Para além do mercado “virado do avesso“, quem caminhava pelo interior do edifício não poderia deixar de reparar nos sons que ecoavam por ele. Uns mais agudos, outros mais graves, todos diziam respeito ao “esvaziamento” do mercado. Com as máquinas preparadas para tal, os homens punham “mãos à obra” e levavam o que quer que tivesse de ser levado.

Por perto desse barulho todo encontrava-se António Coelho. Florista no mercado há mais de meio século, manifestou a sua tristeza por toda a situação, e criticou as “falsas promessas” da Câmara Municipal do Porto. “Foi tirar a tigela da sopa e o pão ao pobre”, disse ainda. Quem também pelo mercado passou para transmitir a sua solidariedade, até porque não vive “só de futebol”, foi Manuel do laço. “Em pequenino, costumava passar por aqui e comprava bananas que metia no pão, para comer antes de ir trabalhar”, recordou.
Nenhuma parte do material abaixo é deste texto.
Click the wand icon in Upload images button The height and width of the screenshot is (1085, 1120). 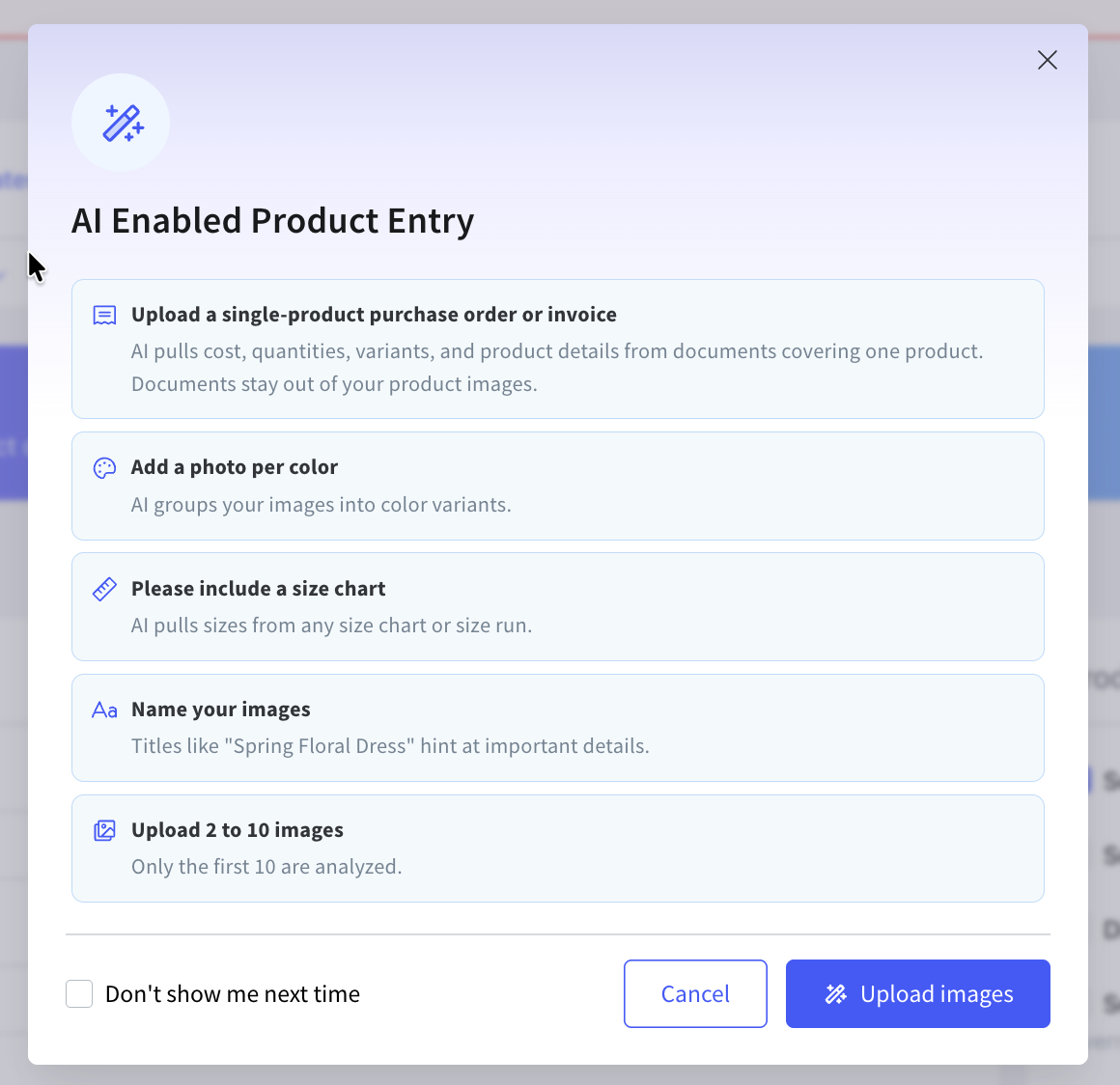click(836, 994)
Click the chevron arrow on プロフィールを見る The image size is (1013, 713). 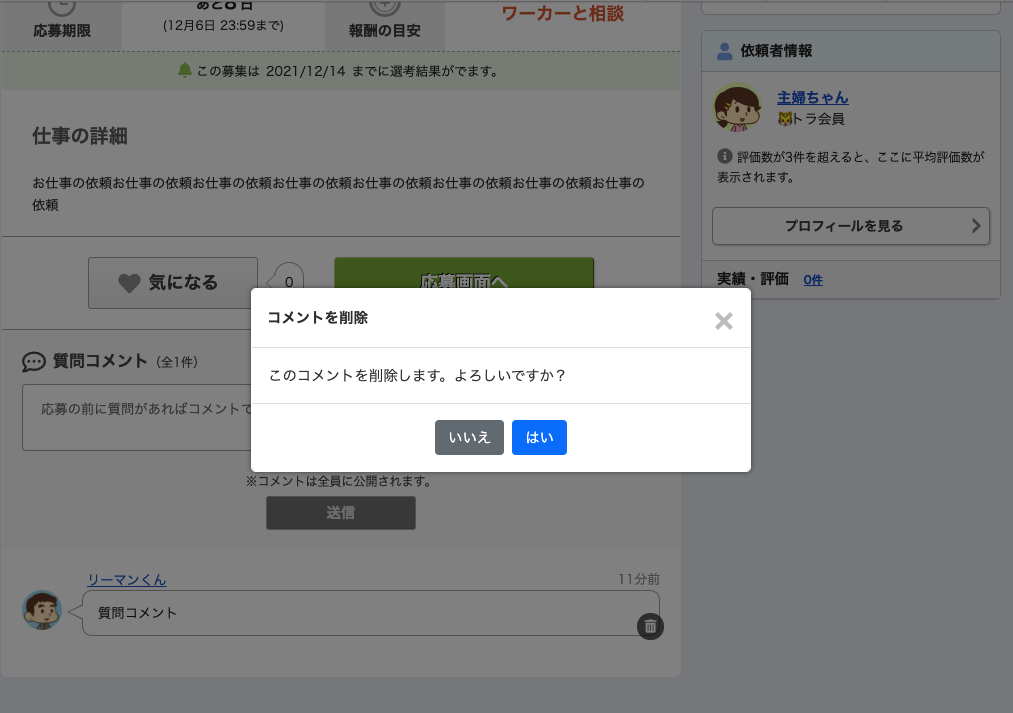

Para que se perceba a estranheza do dia no MBS, até o habitual local de descargas passava a funcionar como sítio para cargas, já que era necessário não deixar nada no edifício. O que valia era que, entre estas manobras, a boa disposição ia reinando, como que a adivinhar a notícia da providência cautelar, talvez só alcançada depois de muitas preces. Para festejar, nada melhor do que a música de um violinista.

O movimento que não era aceite por alguns clientes

Mercado sem clientes não é mercado e, esta terça-feira, foram vários os que passaram pelo MBS para se “despedirem”. Maria da Luz é uma dessas pessoas que aproveitou para recordar os momentos passados no local mas, também, para criticar, a par de outros, o movimento “Mercado Bom Sucesso Vivo!”. “Já vêm tarde, não há nada a fazer”, dizia a cliente antes de conhecer a notícia que se avizinhava.

O movimento em causa é formado por várias pessoas, das quais consta Paula Sequeiros, socióloga e uma das impulsionadoras. “Nós estamos aqui desde 2009, mas a informação só chegou agora às pessoas, por causa da mediatização do caso”, defendeu Paula Sequeiros. “As nossas preocupações ao criar este movimento foram duas: a patrimonial, de preservação de um edifício modernista único como este e a protecção do comércio de proximidade que, ao contrário dos shoppings, não se encontra saturado e tem viabilidade”, sintetizou.